The organization refused, and DSHS — following discussions with the governor's office, the attorney general's office and the federal Centers for Medicare and Medicaid Services — decided it was unlikely to succeed in maintaining accreditation with The Joint Commission until it comes into compliance with federal standards, Carla Reyes, assistant secretary for the DSHS Behavioral Health Administration, said in a written statement Monday.
"Given this reality, it did not make sense to go through another external survey since we are now working directly with CMS," she said. "We don't believe that lack of accreditation will jeopardize the care, safety and security our patients. However, they will be impacted if we continue to not meet the CMS conditions."
She said that according to Western State Chief Executive Cheryl Strange, "there were discussions about the change during supervisors meetings and leadership team meetings," but "the website and hiring information was not updated with this information. This was an unintentional oversight which the hospital has moved immediately to correct."
Paul Vilja, a nursing supervisor at Western State, said he filed a whistleblower complaint over the weekend after learning that the hospital had not disclosed to staff or prospective employees that it no longer had accreditation.

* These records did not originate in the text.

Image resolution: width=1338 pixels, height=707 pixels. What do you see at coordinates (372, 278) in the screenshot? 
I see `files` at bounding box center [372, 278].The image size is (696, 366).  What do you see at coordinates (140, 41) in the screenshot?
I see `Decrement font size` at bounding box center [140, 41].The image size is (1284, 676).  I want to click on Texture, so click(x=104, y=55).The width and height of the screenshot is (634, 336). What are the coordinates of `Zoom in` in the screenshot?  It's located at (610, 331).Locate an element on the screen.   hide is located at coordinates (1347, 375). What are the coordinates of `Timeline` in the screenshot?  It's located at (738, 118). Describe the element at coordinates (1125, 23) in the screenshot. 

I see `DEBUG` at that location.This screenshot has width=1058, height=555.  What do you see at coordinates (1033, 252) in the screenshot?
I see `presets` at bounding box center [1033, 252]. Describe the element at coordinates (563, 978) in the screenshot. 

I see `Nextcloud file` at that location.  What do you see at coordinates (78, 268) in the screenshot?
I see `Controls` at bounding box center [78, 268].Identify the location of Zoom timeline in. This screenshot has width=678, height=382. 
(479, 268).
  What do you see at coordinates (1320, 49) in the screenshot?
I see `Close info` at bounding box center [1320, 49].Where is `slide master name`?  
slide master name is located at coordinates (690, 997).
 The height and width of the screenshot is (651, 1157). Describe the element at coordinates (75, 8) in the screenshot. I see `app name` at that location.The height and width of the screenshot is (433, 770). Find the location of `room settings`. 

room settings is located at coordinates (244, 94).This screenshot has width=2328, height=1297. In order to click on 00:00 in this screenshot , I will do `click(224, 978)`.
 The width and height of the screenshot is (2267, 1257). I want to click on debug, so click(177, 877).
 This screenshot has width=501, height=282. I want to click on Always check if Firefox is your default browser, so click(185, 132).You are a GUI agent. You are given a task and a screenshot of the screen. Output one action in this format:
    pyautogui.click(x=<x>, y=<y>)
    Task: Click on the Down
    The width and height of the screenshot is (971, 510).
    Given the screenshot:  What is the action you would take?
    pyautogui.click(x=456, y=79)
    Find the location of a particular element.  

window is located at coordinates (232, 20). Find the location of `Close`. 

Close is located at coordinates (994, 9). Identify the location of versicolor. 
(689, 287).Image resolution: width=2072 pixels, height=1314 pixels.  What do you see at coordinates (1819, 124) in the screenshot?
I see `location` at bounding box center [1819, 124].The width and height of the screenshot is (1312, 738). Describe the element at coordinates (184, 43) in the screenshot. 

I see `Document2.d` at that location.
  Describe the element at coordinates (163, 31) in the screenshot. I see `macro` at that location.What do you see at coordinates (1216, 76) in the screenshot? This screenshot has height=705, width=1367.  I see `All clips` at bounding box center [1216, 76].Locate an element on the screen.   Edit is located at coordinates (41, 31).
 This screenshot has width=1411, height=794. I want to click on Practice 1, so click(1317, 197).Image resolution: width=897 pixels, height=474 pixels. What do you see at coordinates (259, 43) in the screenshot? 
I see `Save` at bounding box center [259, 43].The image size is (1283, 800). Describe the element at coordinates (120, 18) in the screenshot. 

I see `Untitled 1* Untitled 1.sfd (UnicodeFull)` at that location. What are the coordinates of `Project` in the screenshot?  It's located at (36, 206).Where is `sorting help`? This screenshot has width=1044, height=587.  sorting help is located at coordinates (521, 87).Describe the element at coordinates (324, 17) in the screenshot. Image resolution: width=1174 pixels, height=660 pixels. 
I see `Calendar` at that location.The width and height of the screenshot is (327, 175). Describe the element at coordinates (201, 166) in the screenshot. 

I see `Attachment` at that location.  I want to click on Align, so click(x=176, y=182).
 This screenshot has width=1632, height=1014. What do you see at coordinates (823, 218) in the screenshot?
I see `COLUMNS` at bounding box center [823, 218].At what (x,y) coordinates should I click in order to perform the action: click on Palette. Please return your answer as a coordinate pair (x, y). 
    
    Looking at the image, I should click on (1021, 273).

Vilja said he first heard the news late last week, after a co-worker attended a "high-level" meeting and was stunned to hear of it.
"No staff were informed, no union was informed," he said. "It was done in silence, essentially."
Vilja said the news has serious implications for hiring at Western State.
"People will not apply to work here as soon as they find that out," he said. "If you go work for a facility or agency that's not accredited, there's a higher probability you may be asked to take an action that would endanger a patient. There's a higher likelihood you could lose your license."
The state's other mental hospital, Eastern State, near Spokane, remains accredited.